しかも今回は全国的に社会問題化しているぐらいの重要な裁判ですから、警備は当然厳重になっている。しかも今回の裁判は傍聴券の対象事件といって、傍聴券の抽選があって、それに当選した人物しか入れないということは、入退廷する時に本人確認が徹底しているんですよ。
そんな中、警備の人たちをかいくぐって、法廷の中に入っていたというのは本当に前代未聞だと思います。
しかも、傍聴席の柵を乗り越えて法廷の中に入り込んで、裁判官の近くまで近寄っているということなので、あまり聞かないようなケースだと思います。
求刑通りの懲役27年「軽くする選択肢なかった」
乱入した男は「懲役27年なんて生ぬるい」といった発言もあったが、注目された判決は、殺人などの罪に問われている内田梨瑚被告に対し、旭川地裁は求刑通り懲役27年を言い渡した。

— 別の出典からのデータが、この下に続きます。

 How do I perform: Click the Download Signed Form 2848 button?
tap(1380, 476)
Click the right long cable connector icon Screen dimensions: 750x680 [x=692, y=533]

求刑通りの判決となったが、これをどう見たらいいのか。
フジテレビ・平松秀敏解説副委員長:
今回のこの求刑というのが、かなり検察側が計算した求刑なんです。論告の中で検察があえて無期懲役もあり得るような、そういう悪質なケースなんだよと。
ただ、他の事例、同じような事件と比べた上で、共犯者の女が懲役23年の刑が確定しているので、その共犯者の女とのバランスを取った、そうすると懲役27年だよという求刑の仕方をしている。
今回はその上で、裁判官と裁判員が、内田被告に有利な事情、くむべき事情があるのかという判断をしたと思う。ところがやっぱり内田被告に有利な事情というのは見当たらなかったと思うんです。
そもそもが内田被告は明確な反省の言葉は述べていないし、謝罪の言葉もないと。しかも、やったことがかなり悪質。やっぱり女子高校生を暴行して全裸にして、橋の上から突き落として殺害しているという、かなり悪質なケース。しかも被害者のご遺族の処罰感情というのがすごく激しいので、そう考えると裁判員と裁判官もこの懲役27年から減刑する、軽くするという選択肢はなかったんだと思いますね。
「被害者を亡くなる方向に追い込んだ」
裁判では(1)殺人の実行行為の有無、(2)殺意の有無、が争点となった。

山﨑夕貴キャスター:
内田被告は殺害の実行行為に関して否認していましたが、裁判所はどう認定したのでしょうか。

フジテレビ・平松秀敏解説副委員長:
肩甲骨あたりを押して突き落としたというような主張もあったんですが、裁判所としてはそういう認定をしなかった。肩甲骨を押したとは認定しないことにした。どういうことかというと、結局はこの被害者の少女を亡くなる方向に、橋の上から飛び降りる、そういう方向に追い込んでいって、事実上殺害したという認定をしたんだということ。

内田被告が控訴する可能性はあるのか。
フジテレビ・平松秀敏解説副委員長:
通常であれば起訴内容を認めていないので、控訴はすると思うんですけれども。ただ、最終意見陳述で「謝罪・反省・償いの日々を送りたい」という発言があったので、場合によってはこの懲役27年の判決を受け止める可能性はあるんじゃないかなという気がします。